I did not get the chance to speak to Ken much since this was not a televised event and we are getting shows sent out for air before the Crown Championship. I wil make sure that I do talk with him as soon as possible to personally let him know how sorry I am that rules were not posted. 


Thank you

Shannon


----------



## Trevor Toberny (Sep 11, 2004)

in other words,even though you didnt have the rules but you still have to obide by them?


----------



## Labs Will-Do (Jan 31, 2007)

_118 replies and only 1 from someone that was running a dog. However everyone "knows" what happend ? How is that possible? I'm confused. 
Someone please help me understand._

That's just it...armchair quarterbacking....I don't think anyone knows alot of anything....Kip Kemp was trying to get the point across about forum posters and breeding/dog selection not too long back...but like I stated this stuff sucks you in like reality tv at least the 1st time around.


----------



## EdA (May 13, 2003)

Dman said:


> However everyone "knows" what happend ? How is that possible? I'm confused. :?Someone please help me understand.


wireless communication devices, the only possible explanation, I'm certain that I am not the only person who received an eyewitness account 8)


----------



## achiro (Jun 17, 2003)

SNardi said:


> To all the RFT's and Ken,
> 
> My apologies to you all and Ken. You will not need to speculate because I have the rules back up on the SRS site very soon. Why these particular rules are not posted on site is a mishap on my part. I just dug them out of my 2002, 2003, 2004 Great Outdoor Games Manual as well as my 2002 SRS Manuel of rules and regulations.
> 
> ...


Lets see, it's in the rules but the rules aren't anywhere for anyone to see unless of course you've been in the game long enough to have your hands on an old rulebook. Sounds good to me.


----------



## Norm 66 (Mar 25, 2005)

If the rules aren't complete on the website, then is it a fair assumption that all entrants are given a written copy of the rules? Can someone anwser that????


----------



## Jason Brion (May 31, 2006)

GOOD OL' BOY CLUB is what I say. Once upon a time, in a game long, long ago, there was a rule. And that rule state that... One truly has to prepare for EVERYTHING in this game :roll:


----------



## K G (Feb 11, 2003)

> 118 replies and only 1 from someone that was running a dog. However everyone "knows" what happend ? How is that possible? I'm confused. Someone please help me understand.

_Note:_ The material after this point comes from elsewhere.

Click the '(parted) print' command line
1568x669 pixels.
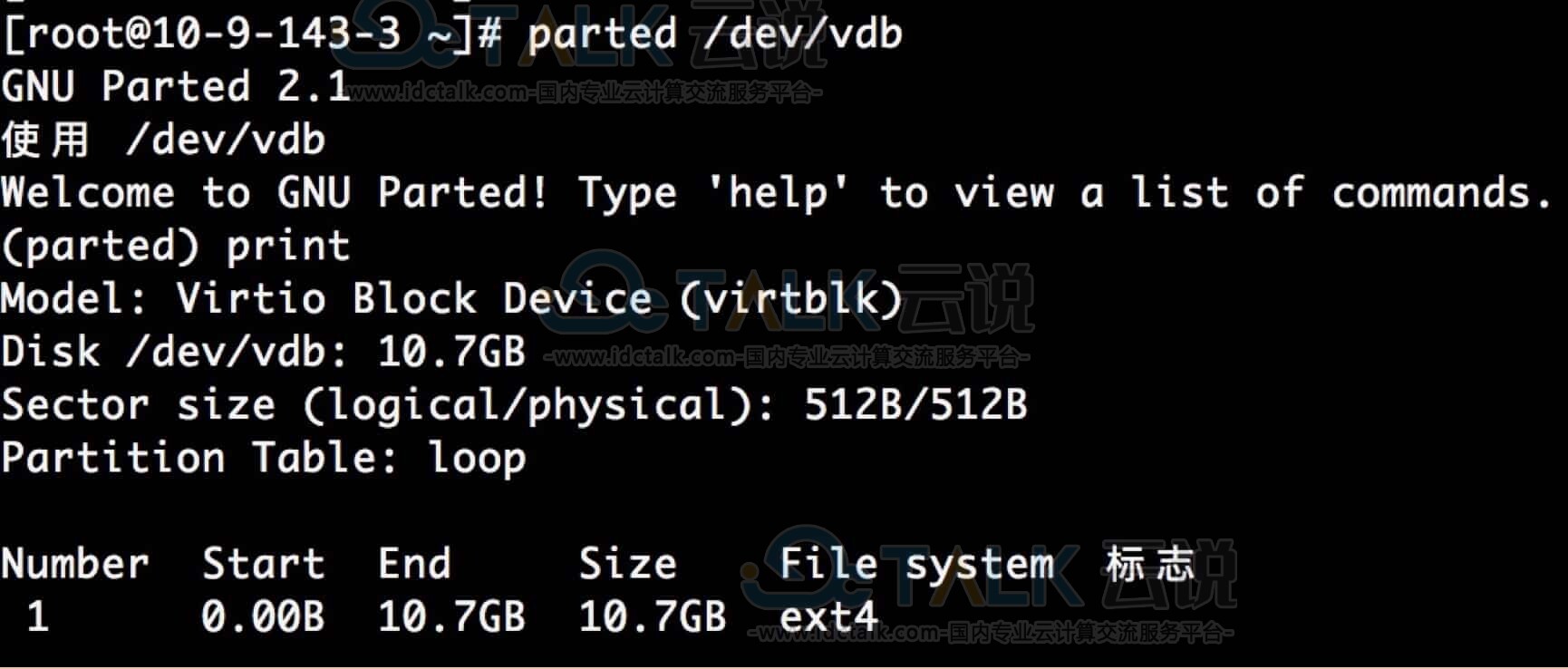point(176,247)
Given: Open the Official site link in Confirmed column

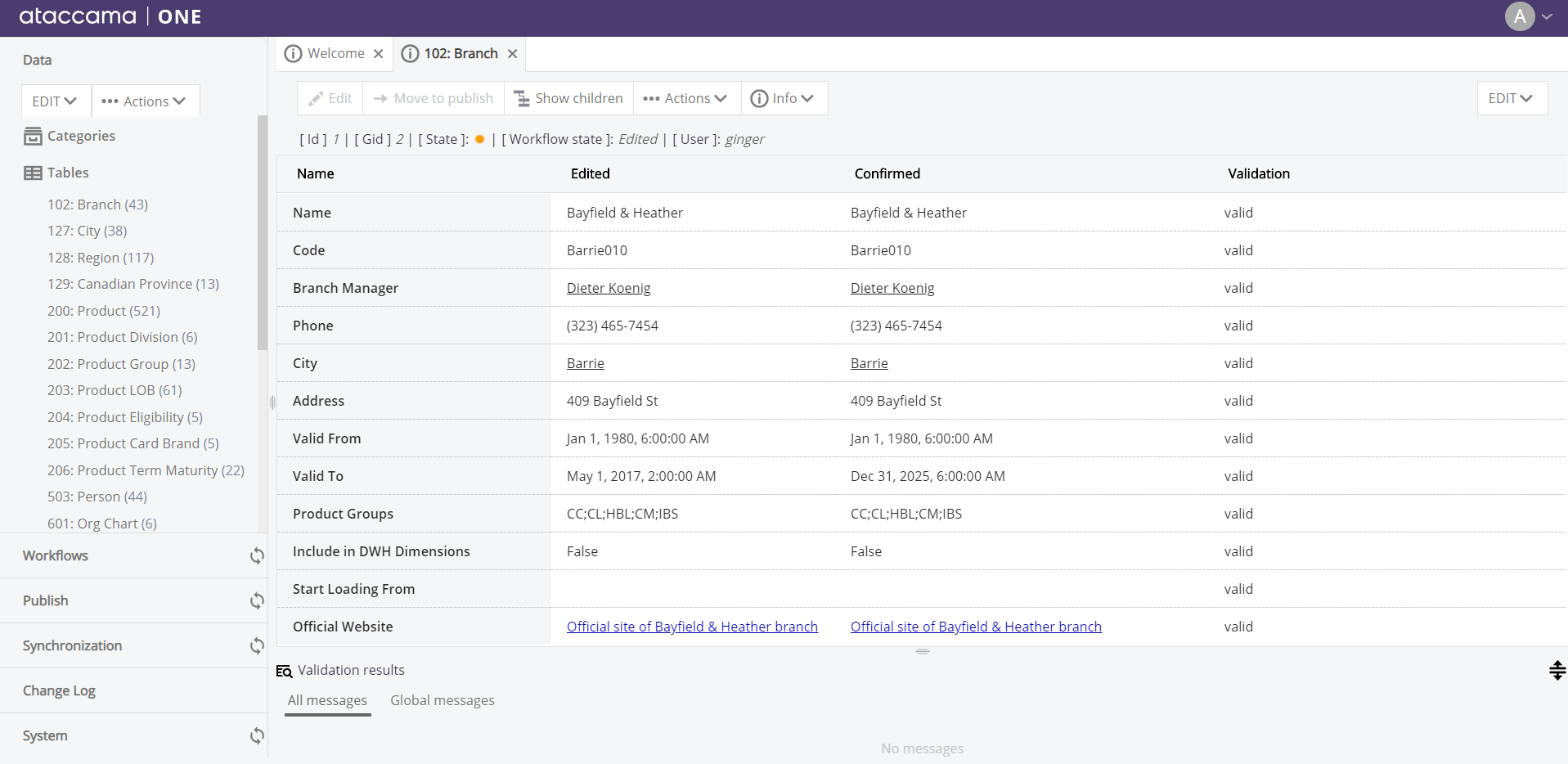Looking at the screenshot, I should [975, 627].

It's a modern convenience called a cell phone, speaking to the man that ran the test.

Got it now?

kg


----------



## EdA (May 13, 2003)

Norm 66 said:


> If the rules aren't complete on the website, then is it a fair assumption that all entrants are given a written copy of the rules? Can someone anwser that????


Guthrie will answer that when he gets home and online, but I think the answer, based on the amount of discussion, is obvious, the rules passed out were the same as the ones online, the ommission was in both places


----------



## K G (Feb 11, 2003)

That's what Ken said when I spoke to him by cell phone about 2 hours ago.

kg


----------



## Norm 66 (Mar 25, 2005)

Ed lets hope not.


----------



## MRGD (Apr 9, 2007)

Dman, you and your fact based reasoning........ that's so yesterday! 

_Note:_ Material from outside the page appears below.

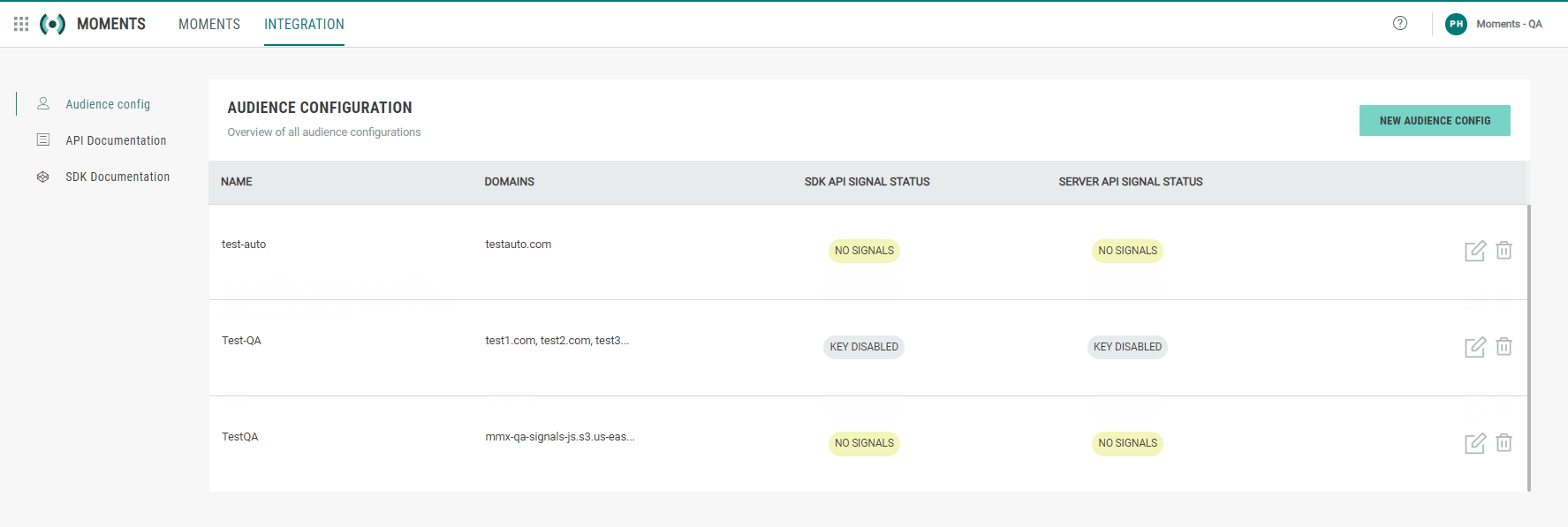1568x527 pixels.
Task: Delete the test-auto audience config
Action: click(x=1504, y=251)
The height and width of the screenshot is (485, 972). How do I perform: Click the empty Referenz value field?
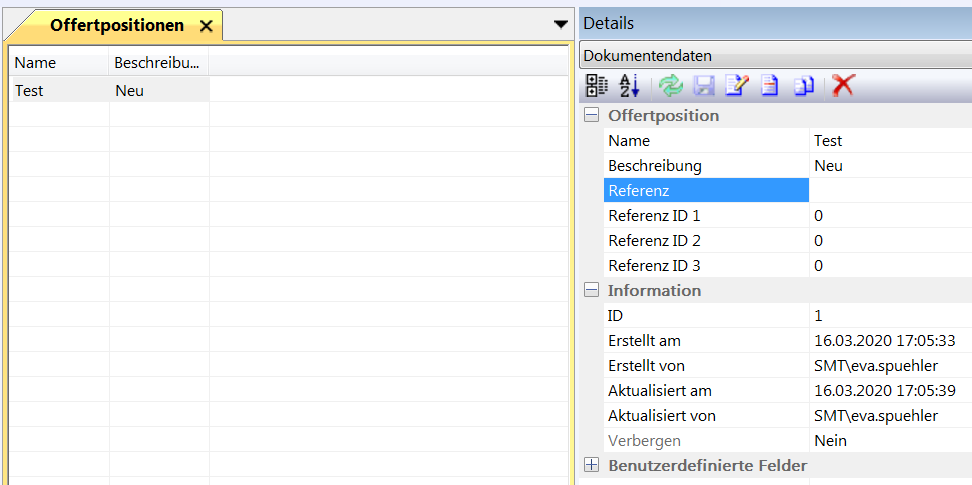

suspicion and hype regards


----------



## K G (Feb 11, 2003)

Yeah....don't you HATE when one of the organizers confirms what was learned from the participant by cell phone?

Fact based _indeed_.....

kg


----------



## EdA (May 13, 2003)

Norm 66 said:


> Ed lets hope not.


as I said Ken will give you the details...............he was however VERY SPECIFIC, there was nothing in the printed rules handed out so he turned on his laptop to look up the online rules and he found nothing in the online rules either :shock:


----------



## Paul Yates (Mar 3, 2005)

To be sure you can not expect them to have everything written down. :roll: tongue planted securely in cheek, of course.


----------



## Patrick Johndrow (Jan 19, 2003)

EdA said:


> Norm 66 said:
> 
> 
> > If the rules aren't complete on the website, then is it a fair assumption that all entrants are given a written copy of the rules? Can someone anwser that????
> ...


Forgive me for being slow....was the rule not written online or in the handout?


----------



## K G (Feb 11, 2003)

Nope....neither.

kg


----------



## Norm 66 (Mar 25, 2005)

Patrick Johndrow said:


> Forgive me for being slow....was the rule not written online or in the handout?

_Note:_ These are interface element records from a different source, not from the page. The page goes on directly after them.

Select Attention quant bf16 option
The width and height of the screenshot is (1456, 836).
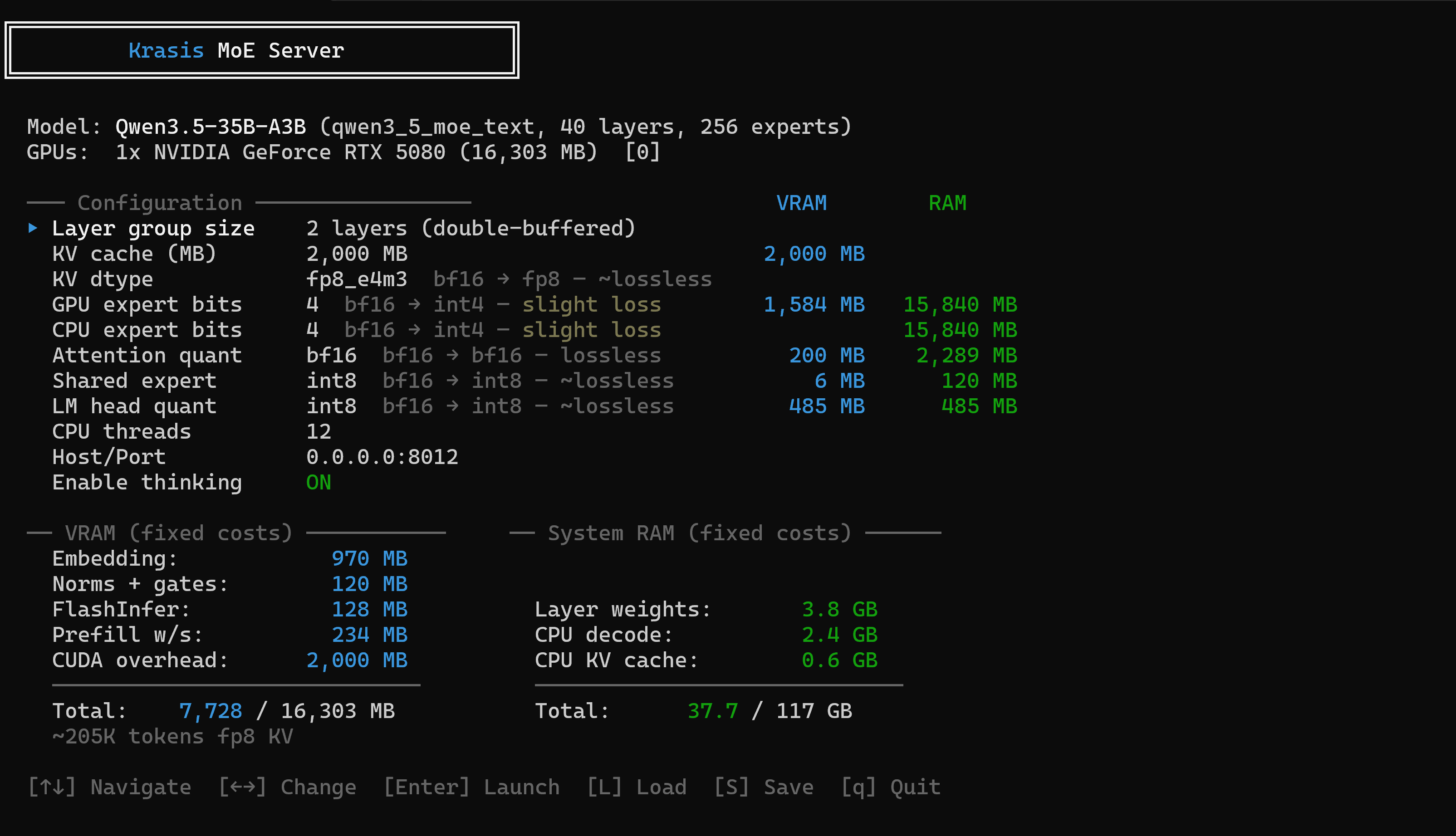331,356
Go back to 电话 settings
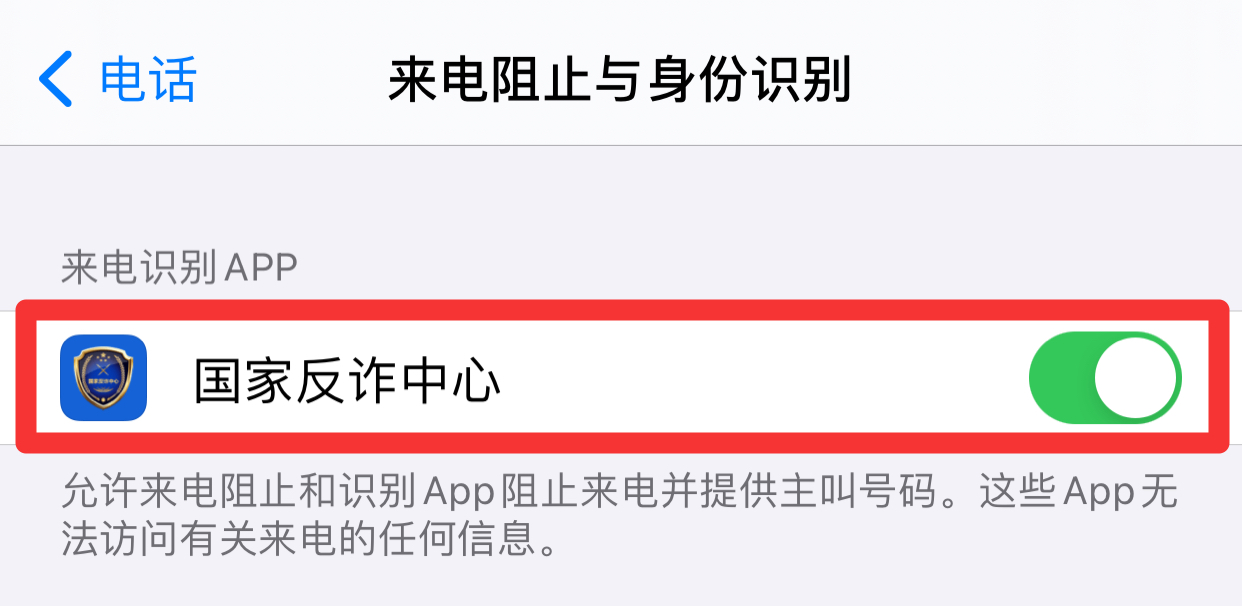Image resolution: width=1242 pixels, height=606 pixels. [x=118, y=80]
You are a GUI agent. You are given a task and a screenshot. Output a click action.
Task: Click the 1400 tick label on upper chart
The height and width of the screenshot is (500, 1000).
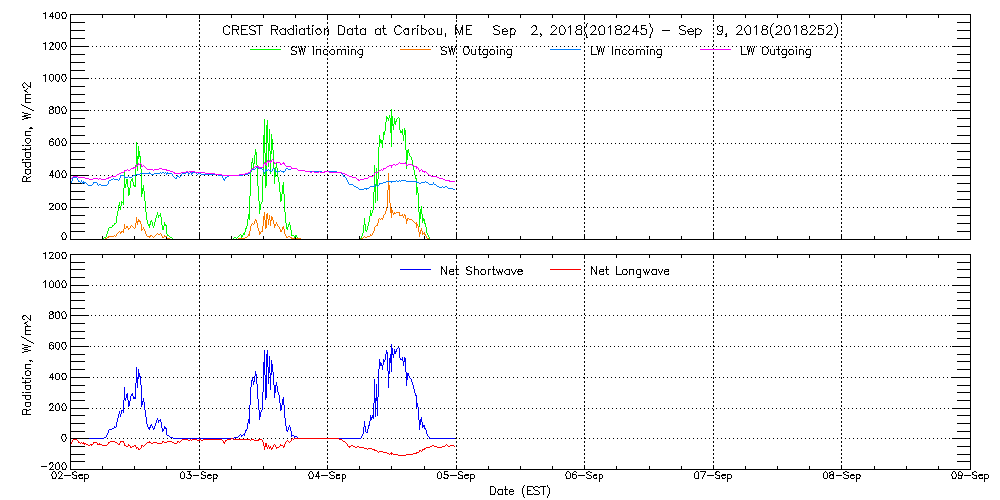tap(52, 18)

You needed to have the rules from previous events and years in order to have them. 

Is the Bus warmed up yet?


----------



## Jerry (Jan 3, 2003)

I got the jumper cables on it now!!! I'll let you know in a little bit.

Who was that omnifi...you know, one of them people that knows everything, person that said it was rigged and got ripped for it???? :twisted: 


Jerry


----------



## Jason Brion (May 31, 2006)

How can you have a rule that is not written or explained before the event? JT has some expaining to do. Gut got screwed! There I said it.


----------



## Dman (Feb 26, 2003)

So to get this correct...Ken would have been in the semi's had the penalty for pointing out the guns not been assesed?


----------



## K G (Feb 11, 2003)

As I recall, yes. I'm sure he'll explain that further this evenin'.

That, and the 10 pt (rather than 5 or 2) penalty for a cast refusal on the remote send...... 8) 

kg


----------



## EdA (May 13, 2003)

Norm 66 said:


> You needed to have the rules from previous events and years in order to have them.


That would appear to be the case, this is a situation that would seem to seriously discourage anyone from entering the SRS for the first time :?

Think I'll Stick To Field Trials Regards 8)


----------



## John Gassner (Sep 11, 2003)

Dman said:


> So to get this correct...Ken would have been in the semi's had the penalty for pointing out the guns not been assesed?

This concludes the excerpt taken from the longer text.